Un livre hilarant, burlesque, poétique, désespéré, politique, mystérieux, romantique, crade, profondément original, bien écrit, bien traduit la plupart du temps, épais, dense. Bref à lire et à relire comme mes deux livres de chevet précités, que je compte relire bientôt soit dit au passage, et à la suite desquels je relirai celui-ci.
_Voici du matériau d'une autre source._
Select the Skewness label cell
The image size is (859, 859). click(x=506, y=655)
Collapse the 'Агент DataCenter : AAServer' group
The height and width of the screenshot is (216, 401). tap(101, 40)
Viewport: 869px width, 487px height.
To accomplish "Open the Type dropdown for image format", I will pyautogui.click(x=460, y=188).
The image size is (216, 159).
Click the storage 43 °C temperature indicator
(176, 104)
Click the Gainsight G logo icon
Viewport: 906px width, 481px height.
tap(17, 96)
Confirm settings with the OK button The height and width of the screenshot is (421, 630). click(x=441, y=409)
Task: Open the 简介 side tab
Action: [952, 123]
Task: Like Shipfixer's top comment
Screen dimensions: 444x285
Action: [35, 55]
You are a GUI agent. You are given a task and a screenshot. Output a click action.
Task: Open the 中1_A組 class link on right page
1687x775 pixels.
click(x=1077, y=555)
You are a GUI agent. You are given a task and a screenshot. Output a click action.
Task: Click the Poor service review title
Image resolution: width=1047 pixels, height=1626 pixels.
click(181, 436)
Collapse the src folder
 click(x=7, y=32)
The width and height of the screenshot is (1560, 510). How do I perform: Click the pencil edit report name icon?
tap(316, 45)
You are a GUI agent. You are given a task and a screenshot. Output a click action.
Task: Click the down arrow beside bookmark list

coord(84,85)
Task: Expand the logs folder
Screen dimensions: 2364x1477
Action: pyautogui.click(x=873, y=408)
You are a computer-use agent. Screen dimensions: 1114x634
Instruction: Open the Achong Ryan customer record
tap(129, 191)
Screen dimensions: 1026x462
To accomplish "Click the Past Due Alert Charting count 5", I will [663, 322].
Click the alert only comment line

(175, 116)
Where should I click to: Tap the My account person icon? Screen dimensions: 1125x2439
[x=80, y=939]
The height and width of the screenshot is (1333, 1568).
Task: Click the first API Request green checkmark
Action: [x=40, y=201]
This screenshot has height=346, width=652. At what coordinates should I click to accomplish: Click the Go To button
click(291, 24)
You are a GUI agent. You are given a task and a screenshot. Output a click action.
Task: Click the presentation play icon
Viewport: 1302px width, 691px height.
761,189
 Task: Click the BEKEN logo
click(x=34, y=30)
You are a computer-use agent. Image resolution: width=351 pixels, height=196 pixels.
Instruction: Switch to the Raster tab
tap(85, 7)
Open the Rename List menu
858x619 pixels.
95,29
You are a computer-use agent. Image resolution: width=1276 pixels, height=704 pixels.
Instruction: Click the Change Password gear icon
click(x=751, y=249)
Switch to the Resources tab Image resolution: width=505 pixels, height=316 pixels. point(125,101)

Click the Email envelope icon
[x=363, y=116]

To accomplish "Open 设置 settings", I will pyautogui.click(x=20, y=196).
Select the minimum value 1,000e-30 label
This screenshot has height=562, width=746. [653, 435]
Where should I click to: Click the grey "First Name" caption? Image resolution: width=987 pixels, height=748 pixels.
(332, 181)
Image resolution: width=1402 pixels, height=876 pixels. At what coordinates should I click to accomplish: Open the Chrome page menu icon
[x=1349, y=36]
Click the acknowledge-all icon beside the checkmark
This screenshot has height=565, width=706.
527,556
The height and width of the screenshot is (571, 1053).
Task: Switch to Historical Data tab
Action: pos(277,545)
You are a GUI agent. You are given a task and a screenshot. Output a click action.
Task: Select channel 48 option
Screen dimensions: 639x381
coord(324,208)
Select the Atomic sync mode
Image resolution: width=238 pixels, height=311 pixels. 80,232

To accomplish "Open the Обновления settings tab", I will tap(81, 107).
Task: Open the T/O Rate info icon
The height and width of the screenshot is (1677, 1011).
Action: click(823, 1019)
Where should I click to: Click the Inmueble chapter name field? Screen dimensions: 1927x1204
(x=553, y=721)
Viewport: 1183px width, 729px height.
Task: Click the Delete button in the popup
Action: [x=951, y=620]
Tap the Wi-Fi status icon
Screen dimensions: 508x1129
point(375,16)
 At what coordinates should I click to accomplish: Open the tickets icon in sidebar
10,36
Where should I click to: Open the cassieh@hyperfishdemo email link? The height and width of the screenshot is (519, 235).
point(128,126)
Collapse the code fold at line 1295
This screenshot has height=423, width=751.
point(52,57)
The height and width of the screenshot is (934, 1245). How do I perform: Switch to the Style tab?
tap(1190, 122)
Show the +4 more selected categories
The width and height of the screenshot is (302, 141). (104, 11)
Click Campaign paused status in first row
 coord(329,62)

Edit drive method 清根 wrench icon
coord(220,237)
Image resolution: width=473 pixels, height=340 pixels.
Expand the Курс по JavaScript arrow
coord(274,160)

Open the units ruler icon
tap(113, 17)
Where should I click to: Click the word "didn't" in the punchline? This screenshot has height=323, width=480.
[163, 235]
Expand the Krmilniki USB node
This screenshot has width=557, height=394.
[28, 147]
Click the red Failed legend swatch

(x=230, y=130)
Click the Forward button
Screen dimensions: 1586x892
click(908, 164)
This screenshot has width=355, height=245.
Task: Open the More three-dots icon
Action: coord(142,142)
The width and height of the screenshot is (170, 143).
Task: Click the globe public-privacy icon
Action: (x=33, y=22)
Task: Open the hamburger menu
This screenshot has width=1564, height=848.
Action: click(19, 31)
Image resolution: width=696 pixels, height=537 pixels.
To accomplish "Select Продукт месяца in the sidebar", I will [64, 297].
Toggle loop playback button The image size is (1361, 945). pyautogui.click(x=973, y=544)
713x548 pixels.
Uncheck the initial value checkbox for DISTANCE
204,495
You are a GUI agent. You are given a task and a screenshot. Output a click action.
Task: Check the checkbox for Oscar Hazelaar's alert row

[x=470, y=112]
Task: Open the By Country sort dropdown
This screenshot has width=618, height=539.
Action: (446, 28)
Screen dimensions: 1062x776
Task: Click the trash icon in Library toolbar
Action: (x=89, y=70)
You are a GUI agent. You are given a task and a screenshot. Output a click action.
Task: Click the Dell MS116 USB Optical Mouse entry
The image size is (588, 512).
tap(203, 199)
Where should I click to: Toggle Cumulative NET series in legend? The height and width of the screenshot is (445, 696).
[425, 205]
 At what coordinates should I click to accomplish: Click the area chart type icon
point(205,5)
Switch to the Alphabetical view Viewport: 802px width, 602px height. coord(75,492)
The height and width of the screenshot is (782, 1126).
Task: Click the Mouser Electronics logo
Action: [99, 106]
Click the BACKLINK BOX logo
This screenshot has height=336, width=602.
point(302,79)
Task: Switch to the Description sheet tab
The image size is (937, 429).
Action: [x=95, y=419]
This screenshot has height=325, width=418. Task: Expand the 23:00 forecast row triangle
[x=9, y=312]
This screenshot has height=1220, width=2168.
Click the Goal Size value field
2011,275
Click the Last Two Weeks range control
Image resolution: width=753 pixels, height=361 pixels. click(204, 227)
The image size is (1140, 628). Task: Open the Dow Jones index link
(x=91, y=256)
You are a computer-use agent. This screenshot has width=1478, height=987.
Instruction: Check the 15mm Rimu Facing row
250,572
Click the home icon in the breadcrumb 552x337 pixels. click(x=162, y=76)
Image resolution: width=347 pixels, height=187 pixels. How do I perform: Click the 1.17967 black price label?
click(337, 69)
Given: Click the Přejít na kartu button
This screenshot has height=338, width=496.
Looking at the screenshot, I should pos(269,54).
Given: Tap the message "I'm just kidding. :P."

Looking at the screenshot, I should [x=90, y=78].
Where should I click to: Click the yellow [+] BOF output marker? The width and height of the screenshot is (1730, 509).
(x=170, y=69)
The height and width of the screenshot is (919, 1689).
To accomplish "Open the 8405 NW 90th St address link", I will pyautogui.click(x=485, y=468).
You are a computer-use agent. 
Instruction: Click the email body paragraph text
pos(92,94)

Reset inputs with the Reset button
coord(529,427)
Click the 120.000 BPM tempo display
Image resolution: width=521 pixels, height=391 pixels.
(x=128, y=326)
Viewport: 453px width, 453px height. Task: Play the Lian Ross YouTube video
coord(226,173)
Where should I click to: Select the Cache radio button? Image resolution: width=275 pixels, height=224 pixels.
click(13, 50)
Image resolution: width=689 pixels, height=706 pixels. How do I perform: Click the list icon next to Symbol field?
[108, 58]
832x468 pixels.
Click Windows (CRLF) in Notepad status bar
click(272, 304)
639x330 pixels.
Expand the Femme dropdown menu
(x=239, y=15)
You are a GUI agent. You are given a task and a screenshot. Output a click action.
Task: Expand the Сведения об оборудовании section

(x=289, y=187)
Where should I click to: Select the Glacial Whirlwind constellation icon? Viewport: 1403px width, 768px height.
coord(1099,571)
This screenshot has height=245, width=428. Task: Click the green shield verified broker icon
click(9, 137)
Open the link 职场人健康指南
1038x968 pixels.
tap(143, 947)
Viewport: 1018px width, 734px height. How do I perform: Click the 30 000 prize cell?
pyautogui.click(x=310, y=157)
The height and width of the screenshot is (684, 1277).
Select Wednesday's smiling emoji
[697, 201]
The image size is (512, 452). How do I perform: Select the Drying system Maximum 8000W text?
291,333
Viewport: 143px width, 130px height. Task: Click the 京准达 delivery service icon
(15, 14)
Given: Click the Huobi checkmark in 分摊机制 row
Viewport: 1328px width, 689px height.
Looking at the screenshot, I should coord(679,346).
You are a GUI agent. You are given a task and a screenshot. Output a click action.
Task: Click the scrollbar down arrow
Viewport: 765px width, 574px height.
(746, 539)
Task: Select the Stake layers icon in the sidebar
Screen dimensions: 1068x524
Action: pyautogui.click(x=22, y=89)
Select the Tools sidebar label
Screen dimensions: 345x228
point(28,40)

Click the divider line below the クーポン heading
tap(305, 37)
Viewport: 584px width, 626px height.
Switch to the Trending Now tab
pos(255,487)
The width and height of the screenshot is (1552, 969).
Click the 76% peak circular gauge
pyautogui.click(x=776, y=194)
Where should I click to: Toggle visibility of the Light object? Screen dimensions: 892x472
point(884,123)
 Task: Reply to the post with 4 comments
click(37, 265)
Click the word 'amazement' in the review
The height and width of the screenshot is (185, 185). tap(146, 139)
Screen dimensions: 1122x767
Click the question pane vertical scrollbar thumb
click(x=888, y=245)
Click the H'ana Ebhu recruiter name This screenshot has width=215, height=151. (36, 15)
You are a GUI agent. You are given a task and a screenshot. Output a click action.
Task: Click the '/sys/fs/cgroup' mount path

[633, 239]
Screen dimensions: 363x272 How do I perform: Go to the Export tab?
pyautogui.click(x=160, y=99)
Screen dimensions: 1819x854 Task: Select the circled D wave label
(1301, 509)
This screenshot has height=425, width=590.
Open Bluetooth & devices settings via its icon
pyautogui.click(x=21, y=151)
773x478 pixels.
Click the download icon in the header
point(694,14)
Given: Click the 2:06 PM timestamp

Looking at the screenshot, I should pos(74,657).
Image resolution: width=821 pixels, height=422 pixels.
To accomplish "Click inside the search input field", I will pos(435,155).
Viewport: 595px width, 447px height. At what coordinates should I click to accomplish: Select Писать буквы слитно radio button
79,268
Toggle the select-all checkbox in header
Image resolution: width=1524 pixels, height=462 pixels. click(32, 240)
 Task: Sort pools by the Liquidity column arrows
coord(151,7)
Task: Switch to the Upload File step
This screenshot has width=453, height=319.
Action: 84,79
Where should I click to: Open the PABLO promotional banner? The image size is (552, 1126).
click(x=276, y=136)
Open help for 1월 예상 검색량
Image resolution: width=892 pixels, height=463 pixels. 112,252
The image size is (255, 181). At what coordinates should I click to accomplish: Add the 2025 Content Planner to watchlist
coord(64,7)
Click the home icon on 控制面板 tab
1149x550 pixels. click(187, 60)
Voici donc la fabuleuse épopée d’Ignatius Reily, génie mégalomane de 28 ans en guerre avec la société : obèse, moustachu, fin lettré, il vit chez sa mère à la Nouvelle-Orléans, dont il n’est sorti qu’une fois pour se rendre à Baton-Rouge mais on n’est pas près de l’y reprendre, et travaille à son œuvre. Sa philosophie met en avant la théologie et la géométrie et s’inspire de l’œuvre du romain Boèce, apparemment un stoïque pour lequel toute volonté de succès est méprisable. Avec son anneau pylorique capricieux, son considérable surpoids, sa crasse, sa maladresse, sa mauvaise foi, son égoïsme et son combat anti-social, Ignatius est rejeté de toute part, mais il n’en a cure. Seule sa mère qui subvient à ses besoins, et Myrna Minkoff son amoureuse platonique rencontrée à l’université, entretiennent des relations avec lui. Jusqu’au jour où à la suite de complications financières, la mère d’Ignatius le contraint à aller chercher du travail. S’en suit une avalanche de catastrophes et de fiascos, aux pantalons Levy dans un premier temps, puis au Paradise Vendors de Mr Clyde (magnat de la Francfort), parsemés de combats politiques houleux tels que la croisade pour la fierté des Maures ou l’avènement de la paix universelle par la réservation de la carrière militaire aux seuls homosexuels. Ignatius profite de ses déboires pour alimenter son journal d’un jeune travailleur, très susceptible d’être adapté au cinéma et de clouer le bec à l’arrogante Myrna Minkoff. Toujours est-il que de déboires en cataclysmes, Ignatius se met dans de si sales draps que seule l’apparition in extremis de Myrna Minkoff permet de le sauver des infirmiers envoyés par sa mère pour l’interner : Ah l’amour…

Pour le burlesque et la galerie de personnages (Mr Jones, Lana Lee, Mr et Mrs Levy, Gonzalez, Mrs Trixie, Darlena, Mr Clyde, Mr Greene, etc…), on dirait du Pennac en plus profond, avec de la densité psychologique en dépit de figures parfaitement farfelues. Là-dessus Ignatius est un génie dont la culture et le vocabulaire sont vastes, et la peinture de l’Amérique des années 60 est à la fois originale et cruelle (l’obsession des « communisses », l’agent de police Mancuso désespérément à la recherche d’un suspect, les noirs et l’esclavage moderne, le « bouligne »…). Ignatius entretient une relation étonnante avec la télé et le cinéma : il se délecte du mauvais goût et de la vulgarité des programmes et ne les raterait pour rien au monde, tant il a plaisir à détester ce spectacle. De même, quand il est particulièrement satisfait d’un de ses écrits, il le qualifie de « commercial ». Une des qualités de ce livre et de ses personnages est ainsi de laisser de la place aux paradoxes et aux contradictions. C’est de là que vient l’épaisseur.

L’épaisseur peut-être aussi vient de ce que l’associabilité d’Ignatius est sans doute en partie celle de l’auteur, qui s’est suicidé à 32 ans quelques années après avoir écrit ce livre, se croyant apparemment un écrivain raté. Peut-être tout simplement qu’il avait tout mis dans un seul livre.